INPUT DATA
"""

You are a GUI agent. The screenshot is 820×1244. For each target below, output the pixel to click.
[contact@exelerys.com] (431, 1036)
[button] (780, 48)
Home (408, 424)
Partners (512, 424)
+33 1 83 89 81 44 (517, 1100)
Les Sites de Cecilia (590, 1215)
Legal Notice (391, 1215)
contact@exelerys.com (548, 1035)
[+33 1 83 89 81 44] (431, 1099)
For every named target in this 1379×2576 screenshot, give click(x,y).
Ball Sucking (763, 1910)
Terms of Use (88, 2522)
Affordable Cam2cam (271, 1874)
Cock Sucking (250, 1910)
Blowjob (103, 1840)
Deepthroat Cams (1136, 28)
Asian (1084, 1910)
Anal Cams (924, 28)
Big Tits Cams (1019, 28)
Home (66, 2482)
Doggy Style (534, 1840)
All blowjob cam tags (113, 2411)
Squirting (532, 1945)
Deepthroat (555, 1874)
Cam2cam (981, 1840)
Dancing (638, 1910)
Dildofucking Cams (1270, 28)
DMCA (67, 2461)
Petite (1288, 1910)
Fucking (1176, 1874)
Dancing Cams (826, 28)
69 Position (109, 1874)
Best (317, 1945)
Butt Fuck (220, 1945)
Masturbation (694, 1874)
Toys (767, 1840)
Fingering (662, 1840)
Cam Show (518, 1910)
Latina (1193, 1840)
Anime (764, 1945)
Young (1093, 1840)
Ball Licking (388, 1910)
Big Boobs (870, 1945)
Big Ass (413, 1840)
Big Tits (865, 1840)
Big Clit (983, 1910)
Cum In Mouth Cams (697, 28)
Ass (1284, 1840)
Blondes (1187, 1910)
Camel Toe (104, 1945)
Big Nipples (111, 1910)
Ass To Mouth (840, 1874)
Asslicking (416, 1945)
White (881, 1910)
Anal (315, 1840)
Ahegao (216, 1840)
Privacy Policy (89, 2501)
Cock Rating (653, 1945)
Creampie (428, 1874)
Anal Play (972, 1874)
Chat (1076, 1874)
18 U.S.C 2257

"""

ASSIGNMENT
Copy every line of the records above, starting with the first, up to and including the line containing "Ball Sucking (763, 1910)".

RESPONSE TO THIS TASK
You are a GUI agent. The screenshot is 820×1244. For each target below, output the pixel to click.
[contact@exelerys.com] (431, 1036)
[button] (780, 48)
Home (408, 424)
Partners (512, 424)
+33 1 83 89 81 44 (517, 1100)
Les Sites de Cecilia (590, 1215)
Legal Notice (391, 1215)
contact@exelerys.com (548, 1035)
[+33 1 83 89 81 44] (431, 1099)
For every named target in this 1379×2576 screenshot, give click(x,y).
Ball Sucking (763, 1910)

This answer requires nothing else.